Tacito servì anche ai primi antropologi. Johann Friedrich Blumenbach (1752-1840) di Gottinga, che da giovane nascondeva ossa di animali domestici sotto il letto del collegio, studiava crani per capire come mai cambiassero (in peggio) i popoli. I progenitori si erano conservati puri, senza mescolarsi con gli altri; se invece si guardava intorno non notava più «i grandi corpi dei nostri antenati forti solo per l’attacco… i fieri occhi blu». Riteneva innata l’inferiorità culturale dei «negri» e considerava i caucasici i più «belli e adatti» al genere umano, ma non si proclamava razzista.

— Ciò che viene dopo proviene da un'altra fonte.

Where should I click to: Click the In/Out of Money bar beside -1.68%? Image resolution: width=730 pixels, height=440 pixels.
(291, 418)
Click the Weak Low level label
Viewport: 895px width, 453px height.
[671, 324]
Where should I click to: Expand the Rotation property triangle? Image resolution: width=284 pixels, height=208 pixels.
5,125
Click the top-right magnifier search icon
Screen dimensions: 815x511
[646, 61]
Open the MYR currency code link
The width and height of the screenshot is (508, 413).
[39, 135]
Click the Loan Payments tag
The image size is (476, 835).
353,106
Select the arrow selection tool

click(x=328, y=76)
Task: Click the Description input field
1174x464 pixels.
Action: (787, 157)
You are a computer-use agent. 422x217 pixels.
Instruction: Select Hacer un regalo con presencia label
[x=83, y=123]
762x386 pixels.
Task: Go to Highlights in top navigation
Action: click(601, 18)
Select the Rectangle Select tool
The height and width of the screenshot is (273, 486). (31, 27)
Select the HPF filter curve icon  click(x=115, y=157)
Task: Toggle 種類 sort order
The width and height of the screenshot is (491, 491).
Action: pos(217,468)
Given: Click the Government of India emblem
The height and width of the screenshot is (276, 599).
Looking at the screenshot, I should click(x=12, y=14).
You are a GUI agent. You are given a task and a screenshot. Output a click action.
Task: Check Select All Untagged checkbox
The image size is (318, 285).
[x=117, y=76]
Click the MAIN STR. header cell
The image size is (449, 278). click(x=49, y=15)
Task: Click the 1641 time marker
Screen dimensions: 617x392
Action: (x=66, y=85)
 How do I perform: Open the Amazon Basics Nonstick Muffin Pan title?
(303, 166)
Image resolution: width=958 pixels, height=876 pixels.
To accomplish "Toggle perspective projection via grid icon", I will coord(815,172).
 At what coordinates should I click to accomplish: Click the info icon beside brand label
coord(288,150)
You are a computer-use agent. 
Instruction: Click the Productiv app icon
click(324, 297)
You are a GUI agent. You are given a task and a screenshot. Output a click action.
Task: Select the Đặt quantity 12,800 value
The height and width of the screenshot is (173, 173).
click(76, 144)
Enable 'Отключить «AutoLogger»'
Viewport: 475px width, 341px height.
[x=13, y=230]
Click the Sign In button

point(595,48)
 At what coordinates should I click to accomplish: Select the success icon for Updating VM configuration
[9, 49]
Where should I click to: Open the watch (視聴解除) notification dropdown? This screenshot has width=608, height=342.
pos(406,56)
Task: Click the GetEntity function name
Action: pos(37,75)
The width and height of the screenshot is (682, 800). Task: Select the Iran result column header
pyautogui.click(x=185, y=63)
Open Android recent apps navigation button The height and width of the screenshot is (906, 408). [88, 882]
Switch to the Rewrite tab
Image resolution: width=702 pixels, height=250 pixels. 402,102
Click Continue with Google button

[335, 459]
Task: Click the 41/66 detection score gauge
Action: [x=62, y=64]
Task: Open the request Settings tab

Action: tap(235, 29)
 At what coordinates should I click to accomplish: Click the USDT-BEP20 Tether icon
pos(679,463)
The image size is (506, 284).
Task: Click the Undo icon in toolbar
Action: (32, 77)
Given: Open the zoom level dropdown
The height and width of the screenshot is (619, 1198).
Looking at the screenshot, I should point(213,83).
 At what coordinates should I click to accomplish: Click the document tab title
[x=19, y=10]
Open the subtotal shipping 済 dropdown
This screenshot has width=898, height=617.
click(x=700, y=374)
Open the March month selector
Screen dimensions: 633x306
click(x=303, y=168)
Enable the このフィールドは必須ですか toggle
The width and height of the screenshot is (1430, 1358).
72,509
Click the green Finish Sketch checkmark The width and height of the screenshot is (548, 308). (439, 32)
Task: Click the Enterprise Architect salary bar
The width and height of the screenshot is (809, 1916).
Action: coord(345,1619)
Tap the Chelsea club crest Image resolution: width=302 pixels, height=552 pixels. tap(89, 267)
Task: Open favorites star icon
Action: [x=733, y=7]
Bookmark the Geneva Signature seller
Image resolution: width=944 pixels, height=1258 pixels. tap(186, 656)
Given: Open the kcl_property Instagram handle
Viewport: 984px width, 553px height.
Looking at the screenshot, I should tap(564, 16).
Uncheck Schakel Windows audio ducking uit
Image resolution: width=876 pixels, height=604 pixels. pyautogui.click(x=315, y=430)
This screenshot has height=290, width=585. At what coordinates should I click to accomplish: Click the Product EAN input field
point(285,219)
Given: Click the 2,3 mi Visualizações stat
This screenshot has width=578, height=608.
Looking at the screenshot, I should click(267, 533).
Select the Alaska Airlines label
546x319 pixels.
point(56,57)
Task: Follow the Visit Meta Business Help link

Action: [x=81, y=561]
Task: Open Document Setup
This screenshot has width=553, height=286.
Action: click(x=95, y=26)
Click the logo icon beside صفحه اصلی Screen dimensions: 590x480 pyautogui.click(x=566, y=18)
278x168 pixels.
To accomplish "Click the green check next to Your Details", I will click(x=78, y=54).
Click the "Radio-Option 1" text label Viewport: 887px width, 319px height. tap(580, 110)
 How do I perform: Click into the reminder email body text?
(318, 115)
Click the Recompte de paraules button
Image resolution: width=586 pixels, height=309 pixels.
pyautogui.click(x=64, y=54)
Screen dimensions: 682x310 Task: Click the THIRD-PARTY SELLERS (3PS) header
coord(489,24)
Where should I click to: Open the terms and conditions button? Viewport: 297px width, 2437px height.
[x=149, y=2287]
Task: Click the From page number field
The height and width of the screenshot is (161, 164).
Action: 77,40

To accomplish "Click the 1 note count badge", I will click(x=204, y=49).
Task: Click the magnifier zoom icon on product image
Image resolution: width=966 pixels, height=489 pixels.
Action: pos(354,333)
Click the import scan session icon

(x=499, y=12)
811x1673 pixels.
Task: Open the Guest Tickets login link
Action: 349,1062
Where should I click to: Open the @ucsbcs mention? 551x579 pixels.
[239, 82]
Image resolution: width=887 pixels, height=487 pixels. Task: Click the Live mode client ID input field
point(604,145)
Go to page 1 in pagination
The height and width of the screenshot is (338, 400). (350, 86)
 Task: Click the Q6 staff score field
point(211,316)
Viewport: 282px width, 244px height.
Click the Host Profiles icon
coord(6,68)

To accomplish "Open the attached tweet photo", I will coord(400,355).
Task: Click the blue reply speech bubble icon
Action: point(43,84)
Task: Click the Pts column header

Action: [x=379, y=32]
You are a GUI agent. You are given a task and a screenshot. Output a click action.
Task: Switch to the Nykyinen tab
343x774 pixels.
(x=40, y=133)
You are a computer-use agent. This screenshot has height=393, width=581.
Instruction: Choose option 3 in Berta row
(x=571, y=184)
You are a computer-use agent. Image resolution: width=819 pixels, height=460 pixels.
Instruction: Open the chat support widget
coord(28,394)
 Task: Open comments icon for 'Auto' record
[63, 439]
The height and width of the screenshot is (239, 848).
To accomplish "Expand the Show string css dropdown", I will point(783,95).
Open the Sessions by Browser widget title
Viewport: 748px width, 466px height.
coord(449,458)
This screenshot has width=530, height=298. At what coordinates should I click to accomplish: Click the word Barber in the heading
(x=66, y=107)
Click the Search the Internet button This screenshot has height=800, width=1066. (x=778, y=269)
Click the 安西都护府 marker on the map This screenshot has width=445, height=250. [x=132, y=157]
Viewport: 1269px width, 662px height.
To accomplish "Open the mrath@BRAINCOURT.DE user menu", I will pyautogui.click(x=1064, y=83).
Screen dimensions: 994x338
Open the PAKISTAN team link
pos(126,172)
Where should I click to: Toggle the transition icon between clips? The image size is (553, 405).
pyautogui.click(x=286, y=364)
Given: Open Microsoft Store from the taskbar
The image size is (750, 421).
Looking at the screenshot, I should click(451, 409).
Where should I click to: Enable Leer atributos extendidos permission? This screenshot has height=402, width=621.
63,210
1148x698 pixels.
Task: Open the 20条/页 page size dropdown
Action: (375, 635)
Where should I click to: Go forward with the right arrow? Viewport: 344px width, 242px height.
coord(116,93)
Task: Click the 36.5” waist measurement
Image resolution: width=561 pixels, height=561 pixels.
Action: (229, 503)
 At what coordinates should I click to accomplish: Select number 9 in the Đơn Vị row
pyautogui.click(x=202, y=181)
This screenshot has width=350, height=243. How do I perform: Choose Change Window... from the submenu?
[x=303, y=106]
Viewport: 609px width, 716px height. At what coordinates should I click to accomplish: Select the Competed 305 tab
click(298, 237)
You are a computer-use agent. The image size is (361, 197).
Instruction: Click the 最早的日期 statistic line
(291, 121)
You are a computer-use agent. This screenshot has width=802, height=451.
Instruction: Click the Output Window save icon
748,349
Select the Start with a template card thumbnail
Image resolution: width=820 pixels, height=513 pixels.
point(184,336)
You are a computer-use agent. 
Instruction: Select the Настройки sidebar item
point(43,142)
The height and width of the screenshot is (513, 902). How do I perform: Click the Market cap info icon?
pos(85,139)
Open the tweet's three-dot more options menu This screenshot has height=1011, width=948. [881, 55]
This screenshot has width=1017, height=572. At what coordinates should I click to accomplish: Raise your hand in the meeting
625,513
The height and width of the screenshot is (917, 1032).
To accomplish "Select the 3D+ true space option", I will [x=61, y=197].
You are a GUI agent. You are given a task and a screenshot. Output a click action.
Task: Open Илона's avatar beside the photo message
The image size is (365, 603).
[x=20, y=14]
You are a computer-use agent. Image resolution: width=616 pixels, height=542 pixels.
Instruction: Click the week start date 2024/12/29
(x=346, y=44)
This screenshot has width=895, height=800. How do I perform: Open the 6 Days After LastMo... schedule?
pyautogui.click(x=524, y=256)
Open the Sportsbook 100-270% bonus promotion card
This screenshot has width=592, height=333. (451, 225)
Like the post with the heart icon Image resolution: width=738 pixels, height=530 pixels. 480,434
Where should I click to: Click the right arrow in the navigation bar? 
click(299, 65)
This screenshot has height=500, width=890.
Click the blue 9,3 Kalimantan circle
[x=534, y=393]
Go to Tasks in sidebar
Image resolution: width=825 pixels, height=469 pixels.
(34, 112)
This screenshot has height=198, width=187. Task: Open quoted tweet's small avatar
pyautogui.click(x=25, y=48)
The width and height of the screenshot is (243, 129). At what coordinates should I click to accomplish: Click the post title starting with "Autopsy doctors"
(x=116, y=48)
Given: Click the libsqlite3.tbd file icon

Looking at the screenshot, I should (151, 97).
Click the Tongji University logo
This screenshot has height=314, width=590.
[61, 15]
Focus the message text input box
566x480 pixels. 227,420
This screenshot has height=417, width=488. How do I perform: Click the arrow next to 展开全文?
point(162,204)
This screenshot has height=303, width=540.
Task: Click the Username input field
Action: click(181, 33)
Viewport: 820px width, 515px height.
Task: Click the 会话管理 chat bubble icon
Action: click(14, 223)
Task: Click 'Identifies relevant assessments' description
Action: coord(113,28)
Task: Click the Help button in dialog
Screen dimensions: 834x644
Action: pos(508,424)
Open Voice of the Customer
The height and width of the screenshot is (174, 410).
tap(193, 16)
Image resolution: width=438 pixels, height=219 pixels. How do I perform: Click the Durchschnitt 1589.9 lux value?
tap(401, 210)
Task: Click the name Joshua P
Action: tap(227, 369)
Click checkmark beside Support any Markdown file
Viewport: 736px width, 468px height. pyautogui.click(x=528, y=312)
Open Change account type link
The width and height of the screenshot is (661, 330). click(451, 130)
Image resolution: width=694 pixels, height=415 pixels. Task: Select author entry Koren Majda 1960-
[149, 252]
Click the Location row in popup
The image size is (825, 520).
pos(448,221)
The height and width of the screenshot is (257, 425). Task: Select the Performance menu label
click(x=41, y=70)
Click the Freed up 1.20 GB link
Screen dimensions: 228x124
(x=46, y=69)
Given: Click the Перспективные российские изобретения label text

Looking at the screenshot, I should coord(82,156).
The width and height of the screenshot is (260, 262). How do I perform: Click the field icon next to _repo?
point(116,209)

Il passo per la superiorità ariana era breve. In meno di un secolo, attraverso Rosenberg e altri teorici della razza, Tacito fu adottato come bibbia del nazionalsocialismo. Al congresso di Norimberga del ’36 si allestì una «stanza germanica» decorata con citazioni tacitiane, il testo entrò nei programmi scolastici (con strategiche censurine sull’amore per l’ubriachezza e i dadi) e citato dalla pubblicistica di regime. Il quarto capitolo, in cui si descrivevano gli avversari dei romani con occhi cerulei, capelli biondo-rossi e alta statura, divenne una legge dello Stato. Anche se i vertici nazisti erano ben lontani dal modello (mori, brutti, fisici sgraziati), arrivarono le misure per la «protezione del sangue e dell’onore tedesco», nel ricordo orgoglioso che i Germani di Tacito «impiccavano o affogavano nelle paludi quanti erano inferiori o predisposti alla perversione».
Himmler, figlio di un prof di lettere classiche, scoprì il testo a 24 anni, quando girava in moto e in treno per fare propaganda. Disoccupato, sottopagato dal partito non ancora al potere, mezzo morto di fame, se lo fece prestare da amici e rimase folgorato dalla gloriosa immagine della grandezza, purezza, nobiltà degli antenati ivi descritti. Annotò nel diario: «Così dovremmo essere ancora, o almeno, alcuni di noi». Nel ’29 Hitler gli affidò le SS. Erano 260 zoticoni. Himmler trasformò l’organizzazione in una efficiente macchina del terrore e dell’utopia razzista, volendo membri che fossero alti almeno 1,75, biondi, capelli chiari, che scegliessero la fedeltà per onore. Più o meno come aveva scritto Tacito. Che tuttavia non sapeva cosa fossero i Germani. Se li era inventati con la sua ironia, la sua amarezza pervasa di rabbia, semplicemente per fustigare imperatori pazzi, matrone lussuriose, cittadini romani incapaci di seguire il bene pubblico.